The Marcellus formation has begun to attract more attention from the oil and gas industry. Despite being the largest shale formation and biggest source of natural gas in the United States, it has been the subject of little research. To fill this gap, this study experimentally examined the rock properties of twenty core samples from the formation.

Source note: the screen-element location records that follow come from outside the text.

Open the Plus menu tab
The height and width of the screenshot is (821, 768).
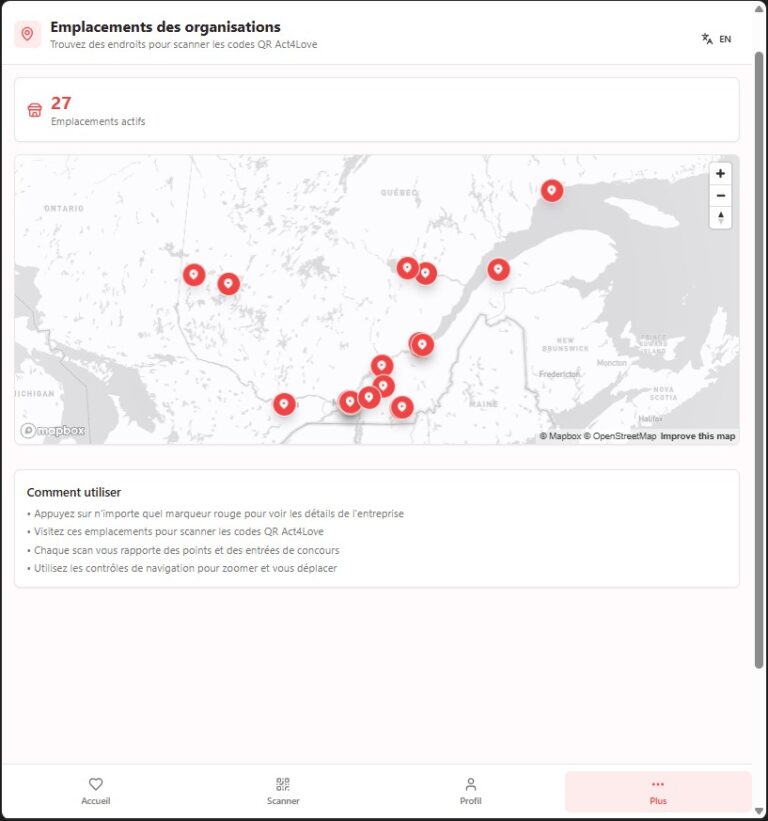pyautogui.click(x=657, y=791)
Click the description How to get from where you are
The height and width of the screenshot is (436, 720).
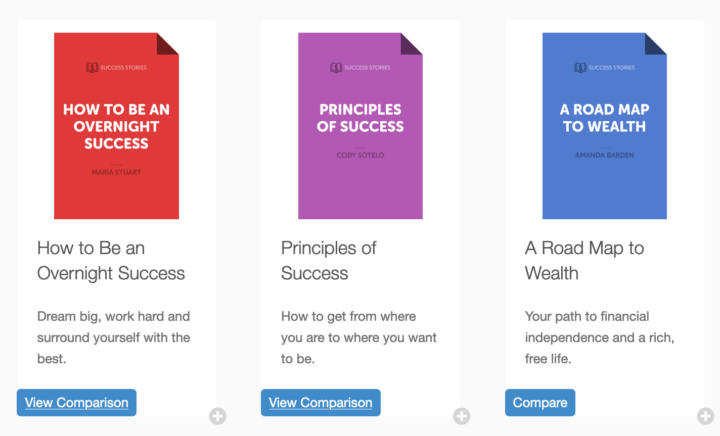click(x=358, y=337)
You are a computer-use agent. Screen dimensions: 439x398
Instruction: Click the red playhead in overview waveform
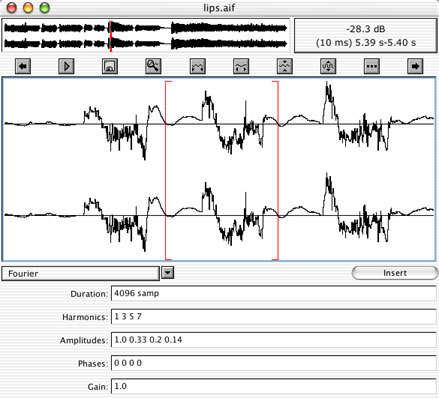pyautogui.click(x=110, y=36)
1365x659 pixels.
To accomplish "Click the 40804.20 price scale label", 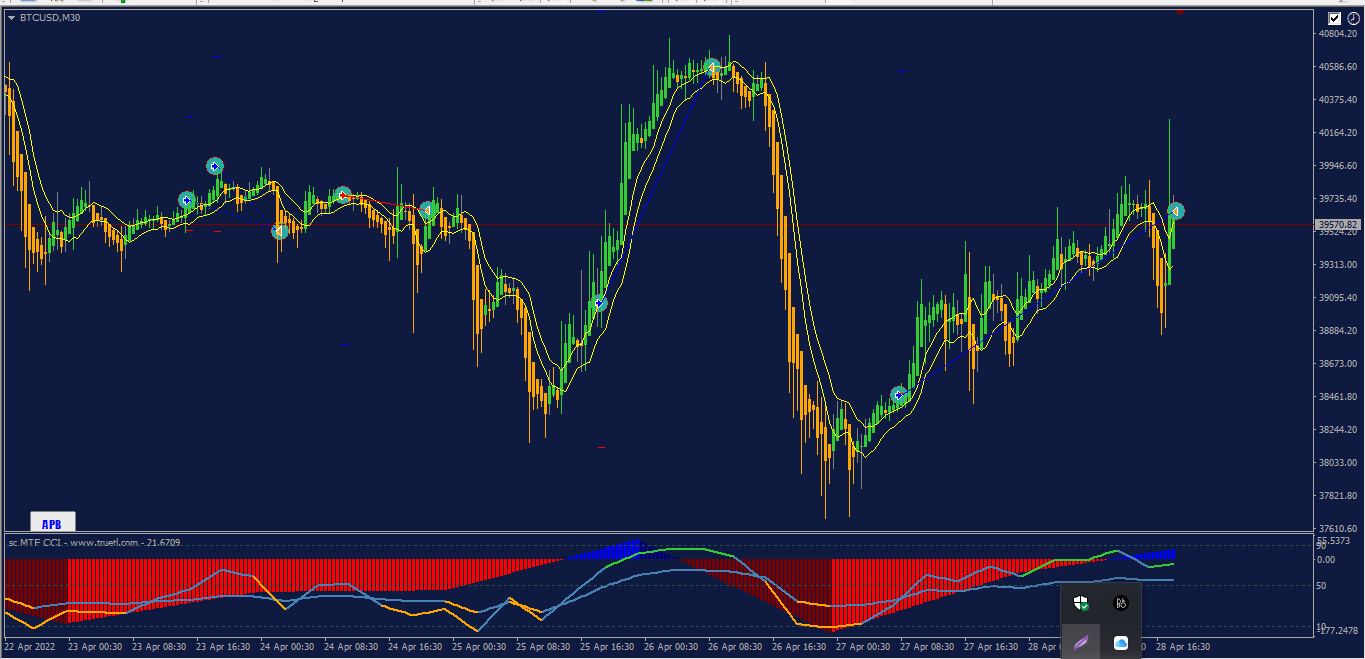I will (1338, 34).
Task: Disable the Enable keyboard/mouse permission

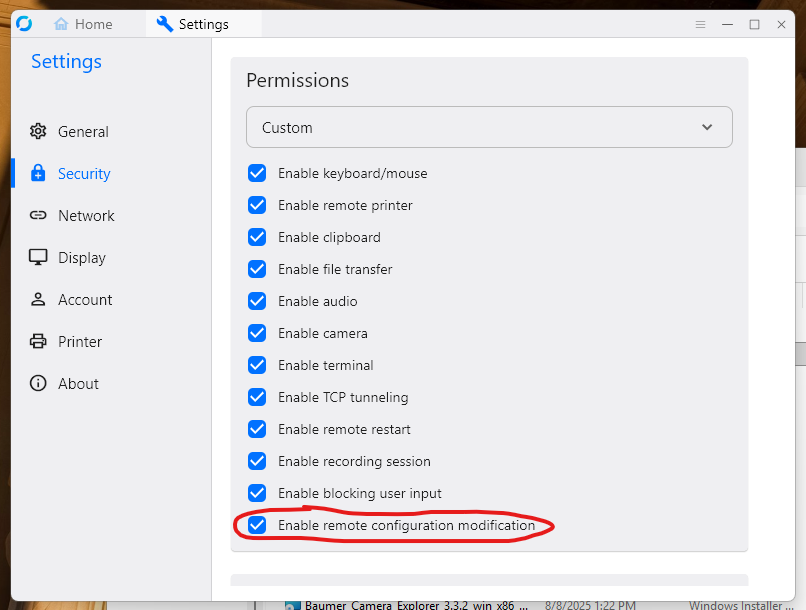Action: (x=257, y=173)
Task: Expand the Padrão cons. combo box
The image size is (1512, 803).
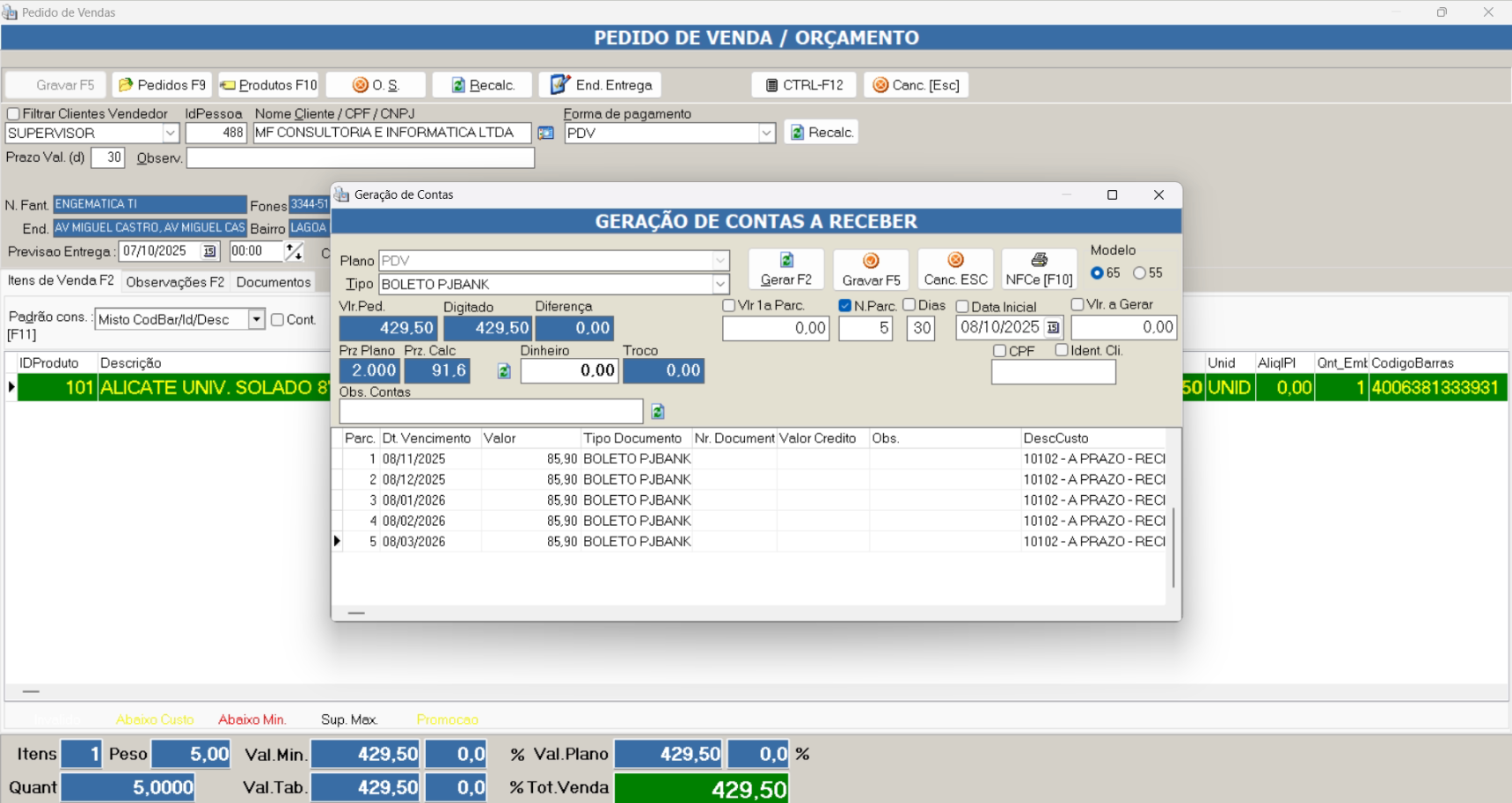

Five tests were performed on the core samples: X-ray computerized tomography (CT) scan, porosity, permeability, ultrasonic velocity, and X-ray diffraction (XRD). CT-scans were performed to identify the presence of any existing fracture(s). Additionally, helium was injected into the core samples at four different pressures (100 psi, 200 psi, 300 psi, and 400 psi) to determine the optimal pressure for porosity measurements. Complex Transient Method was employed to measure the permeabilities of the core samples. Ultrasonic velocity tests were conducted to calculate the dynamic Young's moduli (E) and the Poisson's ratios (ν) of the core samples at various confining pressures (in increments of 750 psi between 750 psi and 4,240 psi). Finally, the mineralogical compositions of the core samples were determined using the XRD test.
The results of the CT-scan experiments revealed that seven core samples contained fractures. The porosity tests yielded an optimal pressure of 200 psi for porosity measurement. The measured porosities of the samples were between 6.43% and 13.85%. The permeabilities of the samples were between 5 nD and 153 nD. The results of the ultrasonic velocity tests revealed that at the confining pressure of 750 psi, the compressional velocity (Vp) ranged from 18,411 ft/s to 19,128 ft/s and the average shear velocities (Vs1 and Vs2) ranged from 10,413 ft/s to 11,034 ft/s. At the same confining pressure, the Young's modulus and Poisson's ratio ranged from 9.8 to 10.8 million psi and 0.25 to 0.28, respectively. Increase in the confining pressure resulted in increases in the Vp, Vs, Young's moduli, and Poisson's ratios of the samples. The results of the XRD test revealed that the samples were composed of calcite, quartz, and dolomite.
This study is one of the first to characterize core samples obtained from the formation outcrop by performing five tests: CT-scan, porosity, permeability, ultrasonic velocity, and XRD. The results provide detailed insights to researchers working on the formation rock properties.